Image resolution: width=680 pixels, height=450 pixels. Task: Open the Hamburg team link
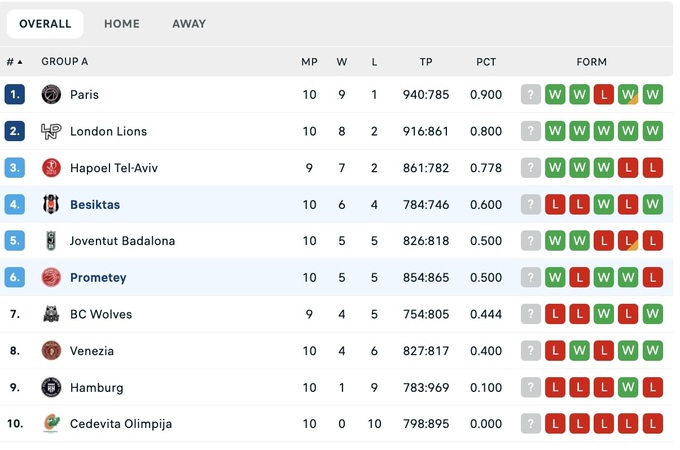point(97,387)

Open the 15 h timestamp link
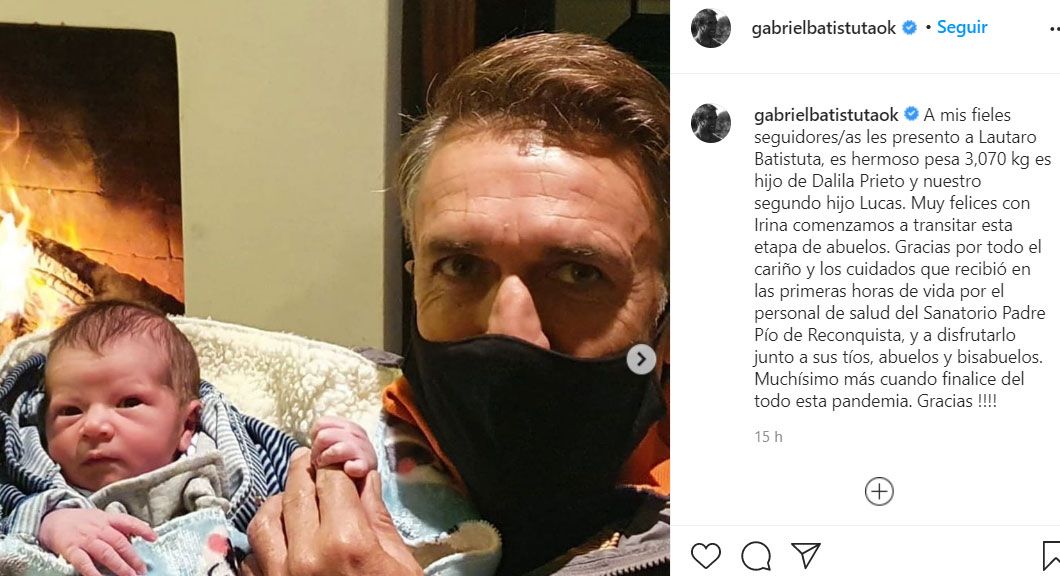coord(768,437)
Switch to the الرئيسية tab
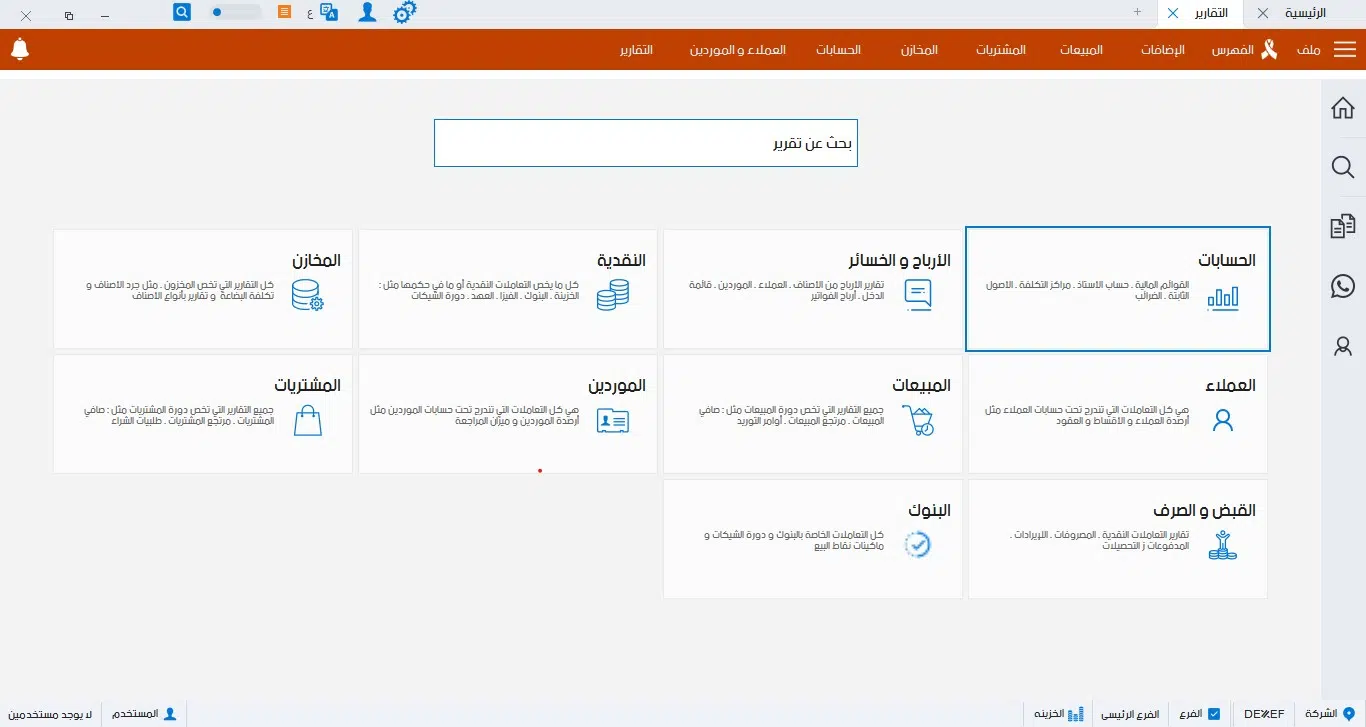 pyautogui.click(x=1310, y=13)
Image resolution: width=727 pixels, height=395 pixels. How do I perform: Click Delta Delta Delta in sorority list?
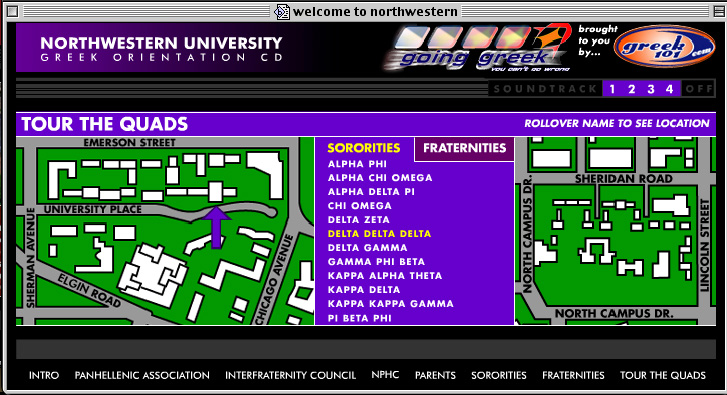coord(379,234)
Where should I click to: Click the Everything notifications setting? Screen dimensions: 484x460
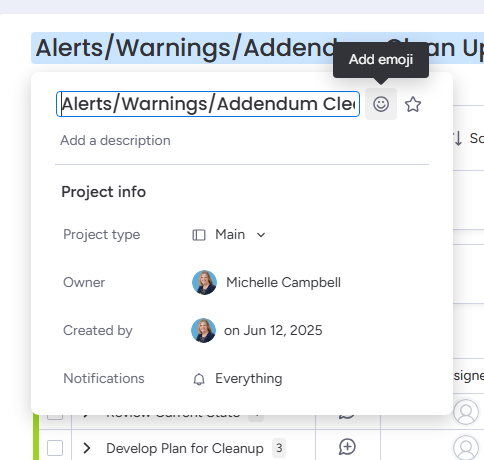(x=249, y=378)
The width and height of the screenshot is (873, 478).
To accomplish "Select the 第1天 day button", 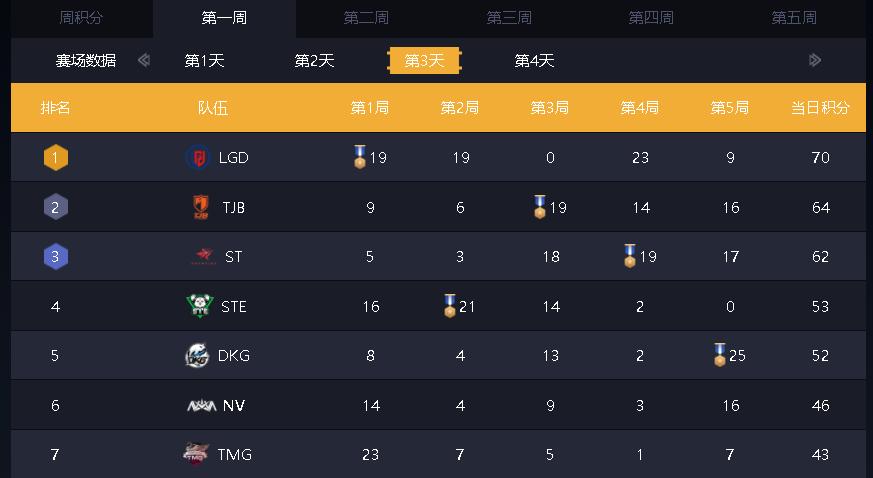I will coord(204,61).
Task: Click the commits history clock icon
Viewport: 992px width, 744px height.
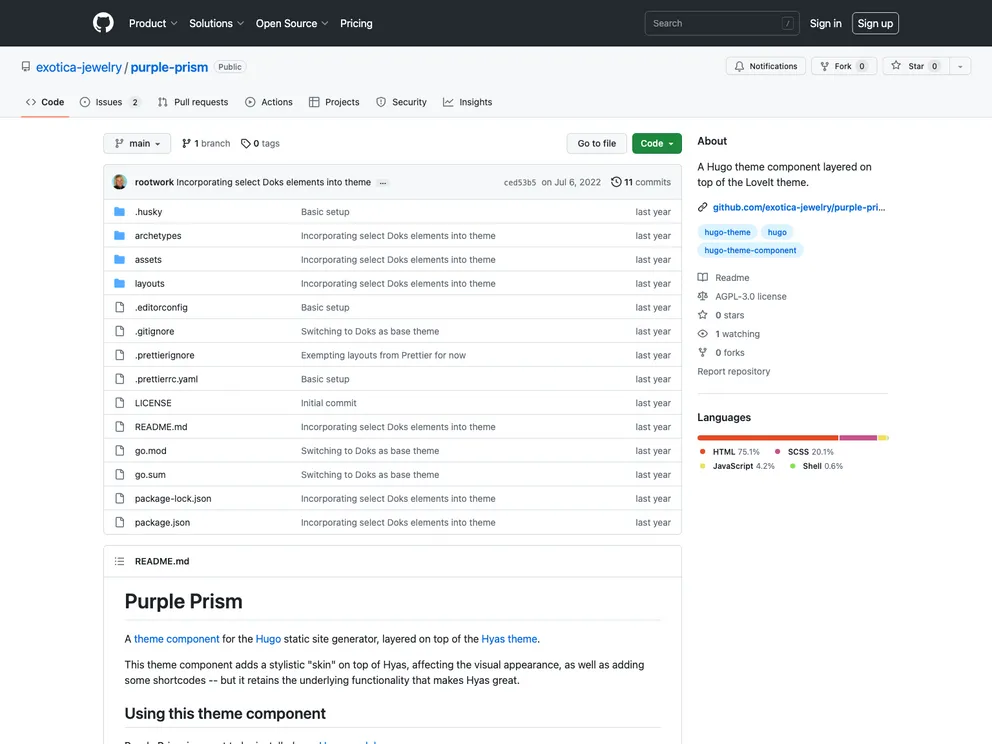Action: tap(616, 182)
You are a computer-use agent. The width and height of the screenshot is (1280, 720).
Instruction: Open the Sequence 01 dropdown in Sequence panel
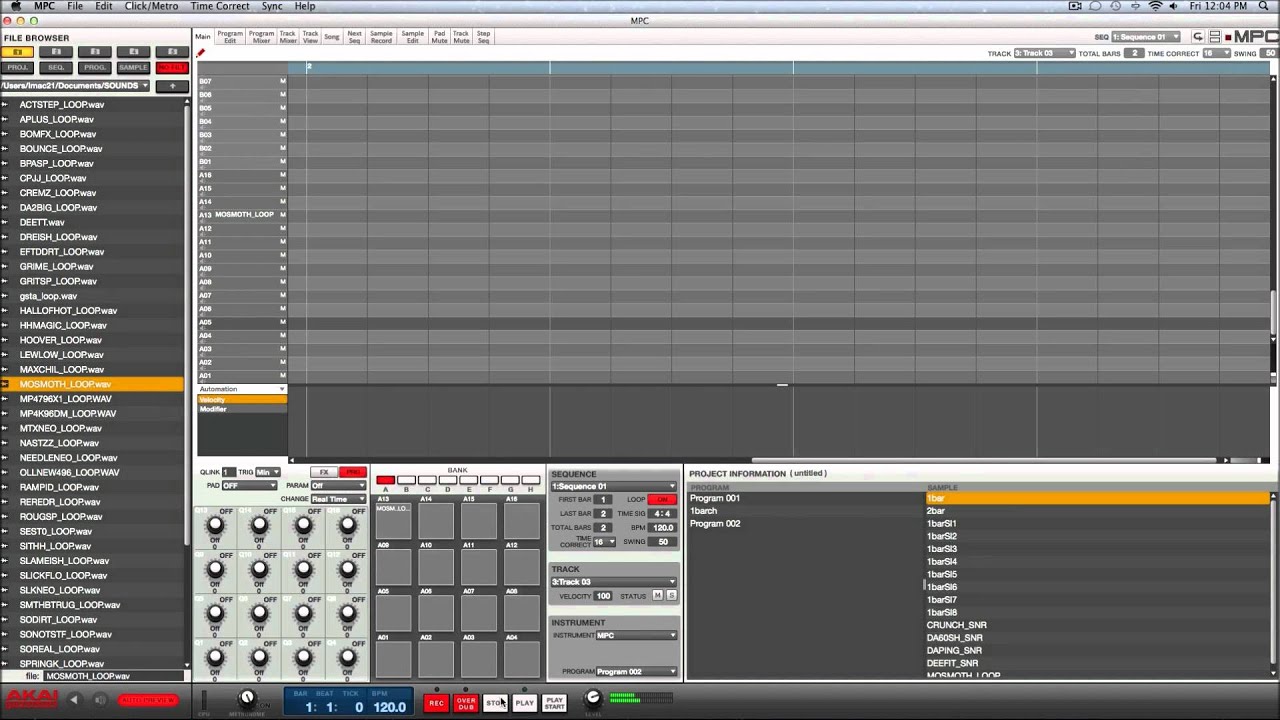pyautogui.click(x=614, y=486)
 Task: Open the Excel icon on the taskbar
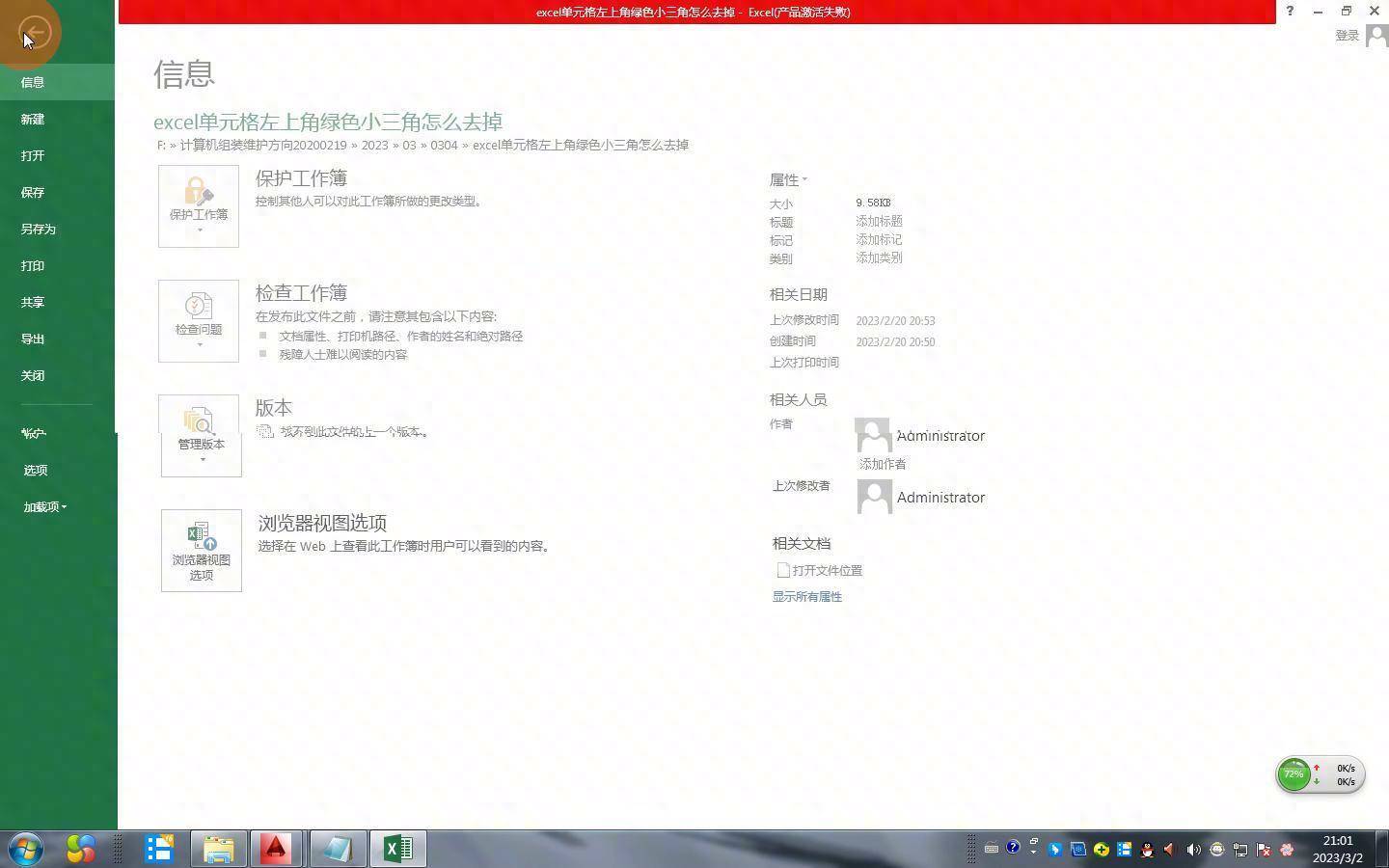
......
Output only these lines, word for word: the line containing "Instruction: Open the" and every line after it through the last line of the data. Omit the pictures.

● **EXPECTED ANSWER**:
Instruction: Open the Sequence 01 dropdown in Sequence panel
pyautogui.click(x=614, y=486)
 Task: Open the Excel icon on the taskbar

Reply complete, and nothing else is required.